* **Pixel coordinate grounding data**
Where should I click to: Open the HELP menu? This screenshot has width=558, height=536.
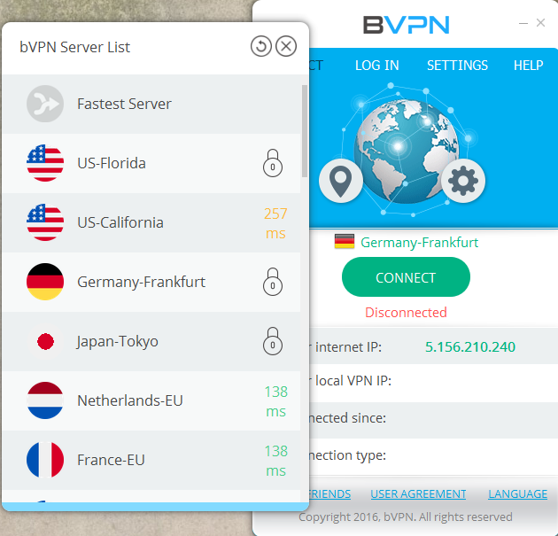click(x=528, y=66)
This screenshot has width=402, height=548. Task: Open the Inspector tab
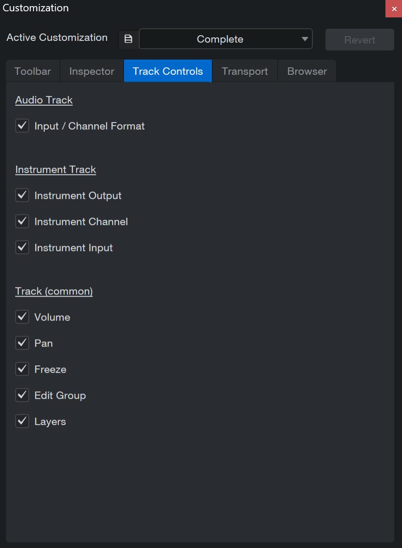pos(92,71)
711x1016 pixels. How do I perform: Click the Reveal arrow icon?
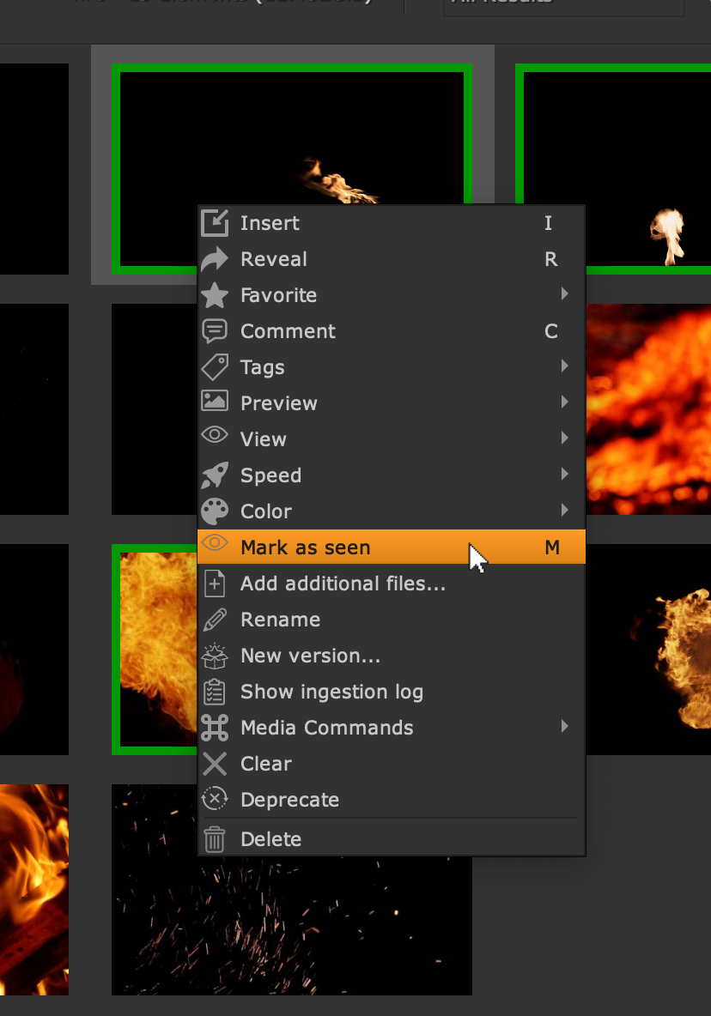[215, 259]
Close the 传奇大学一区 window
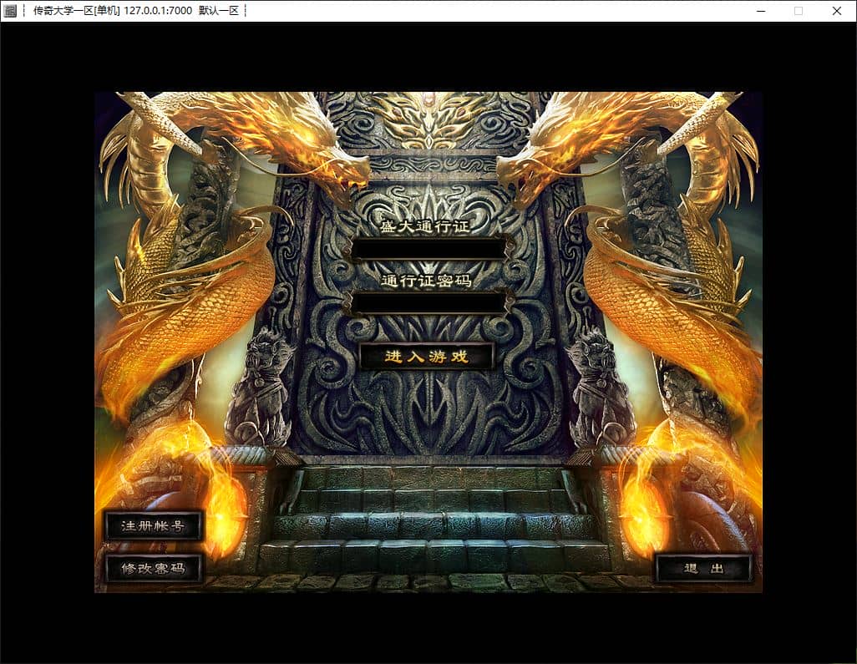Viewport: 857px width, 664px height. (837, 11)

* **Aim of the task**
When you copy the records above, keep every word exact and leave out the pictures they contain.

* **Solution for this exercise**
Where should I click to: Open the HELP menu? This screenshot has width=558, height=536.
click(x=528, y=66)
This screenshot has width=402, height=548. Task: Open the Inspector tab
pos(92,71)
711x1016 pixels. How do I perform: Click the Reveal arrow icon?
[215, 259]
Close the 传奇大学一区 window
Viewport: 857px width, 664px height. (837, 11)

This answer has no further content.